Instructions for the task: Could you restate word for word every line from the one containing "The image size" to the end of the data below, pictures excluded?

Records for this task:
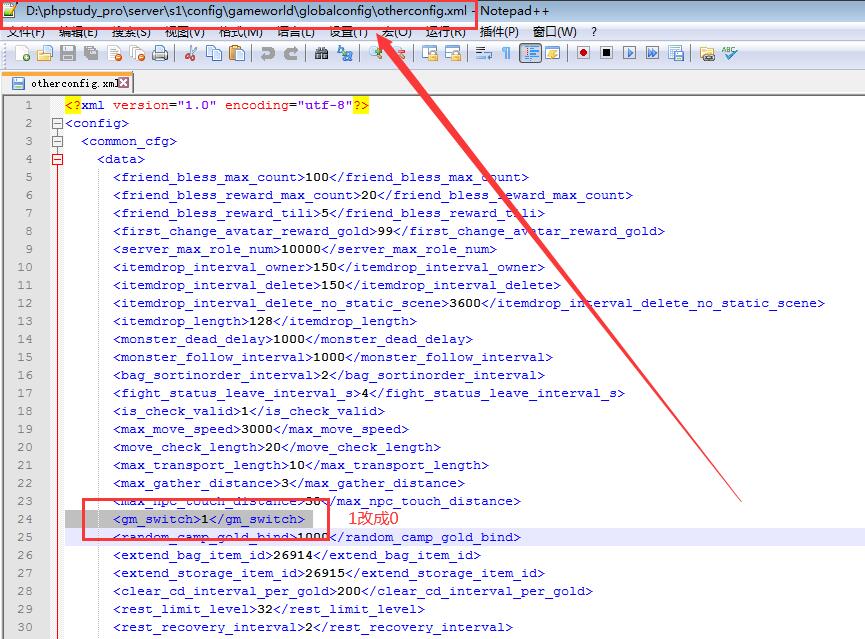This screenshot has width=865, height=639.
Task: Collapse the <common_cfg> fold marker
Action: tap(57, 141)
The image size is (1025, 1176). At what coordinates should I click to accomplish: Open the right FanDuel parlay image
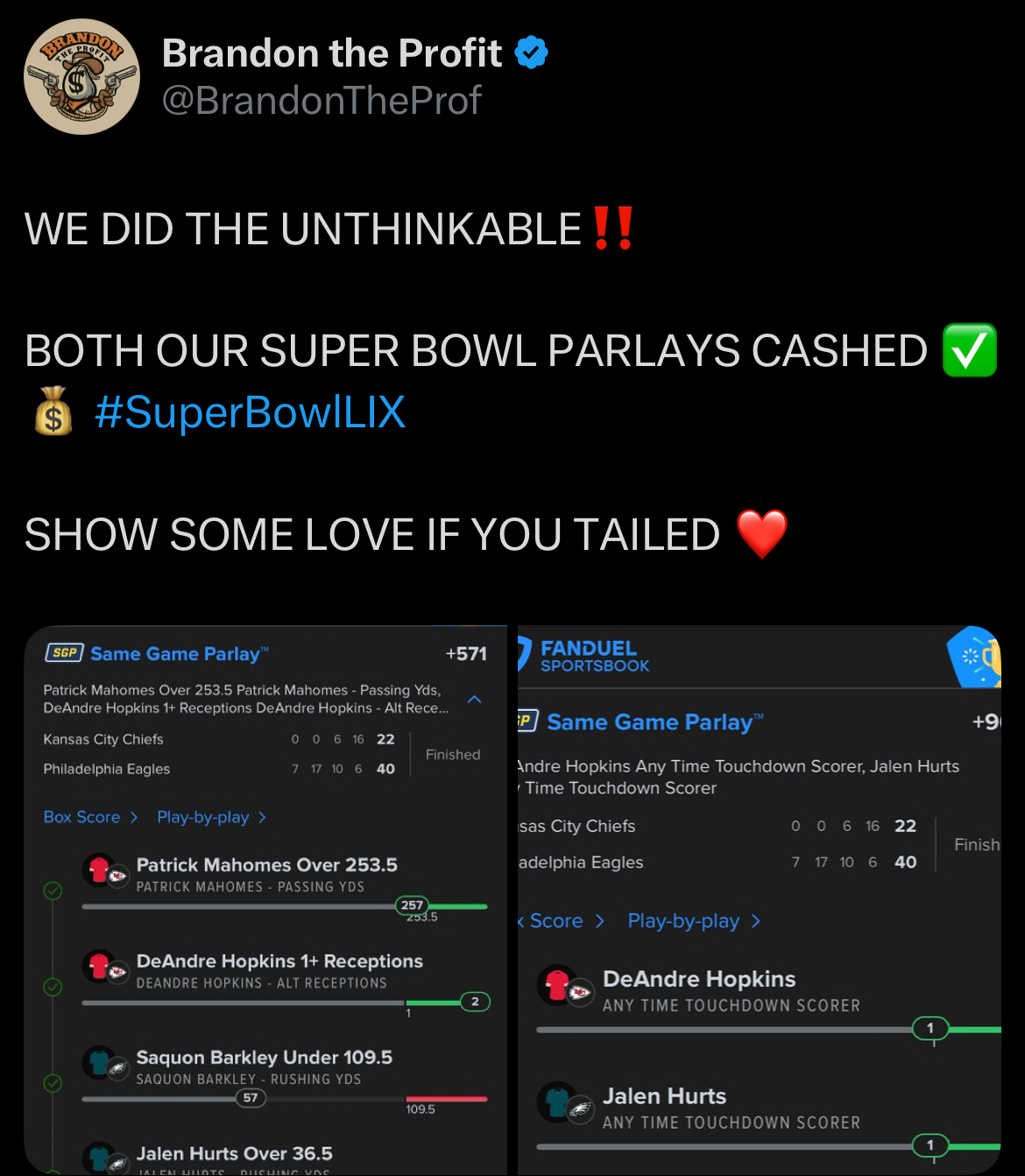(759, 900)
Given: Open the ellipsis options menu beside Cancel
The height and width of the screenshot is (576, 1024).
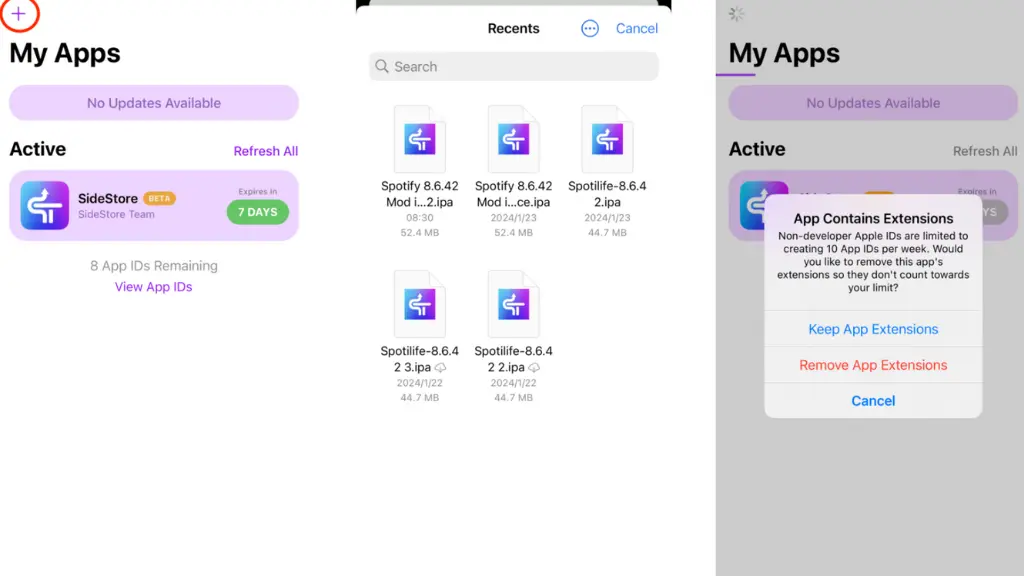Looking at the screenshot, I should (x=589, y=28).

Task response:
The image size is (1025, 1176). At what coordinates should I click to accomplish: Open the right FanDuel parlay image
(759, 900)
Given: Open the ellipsis options menu beside Cancel
The height and width of the screenshot is (576, 1024).
Looking at the screenshot, I should (x=589, y=28).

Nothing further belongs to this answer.